Israel’s Nation-State Law and the Hysteria of the Western Media

Aug. 17 2018

Nearly a month after it was passed by the Knesset, the new Basic Law defining Israel as “the nation-state of the Jewish people” is still causing outrage in the American and European press. The attacks, however, are almost uniformly incommensurate with this largely symbolic law, whose text, in the English translation found on the Knesset website, is barely over 400 words in length. Matthew Continetti comments:

Major journalistic institutions have become so wedded to a pro-Palestinian, anti-Benjamin Netanyahu narrative, in which Israel is part of a global trend toward nationalist authoritarian populism, that they have abdicated any responsibility for presenting the news in a dispassionate and balanced manner.
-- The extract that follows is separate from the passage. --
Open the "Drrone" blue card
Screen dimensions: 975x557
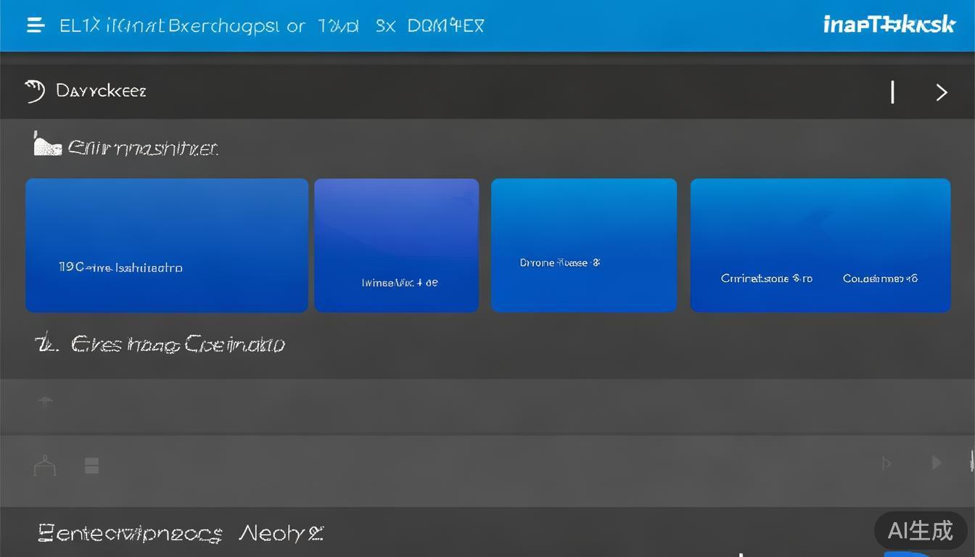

The shameful result of this inflammatory coverage is the normalization of anti-Israel rhetoric and policies and widening divisions between Israel and the diaspora.

For example, a July 18, 2018, article in the Los Angeles Times described the nation-state law as “granting an advantageous status to Jewish-only communities.” But that is false: the bill contained no such language. (An earlier version might have been interpreted in this way, but the provision was removed.) Yet, as I write, the Los Angeles Times has not corrected the piece that contained the error. . . .

Such through-the-looking-glass analysis riddled [the five] news articles and four op-eds the New York Times has published on the matter at the time of this writing. In these pieces, “democracy” is defined as results favored by the New York Times editorial board, and Israel’s national self-understanding as in irrevocable conflict with its democratic form of government. . . .

The truth is that democracy is thriving in Israel. . . .  The New York Times quoted Avi Shilon, a historian at Ben-Gurion University, who said [that] “Mr. Netanyahu and his colleagues are acting like we are still in the battle of 1948, or in a previous era.” Judging by the fallacious, paranoid, fevered, and at times bigoted reaction to the nation-state bill, however, Bibi may have good reason to believe that Israel is still in the battle of 1948, and still defending itself against assaults on the very idea of a Jewish state.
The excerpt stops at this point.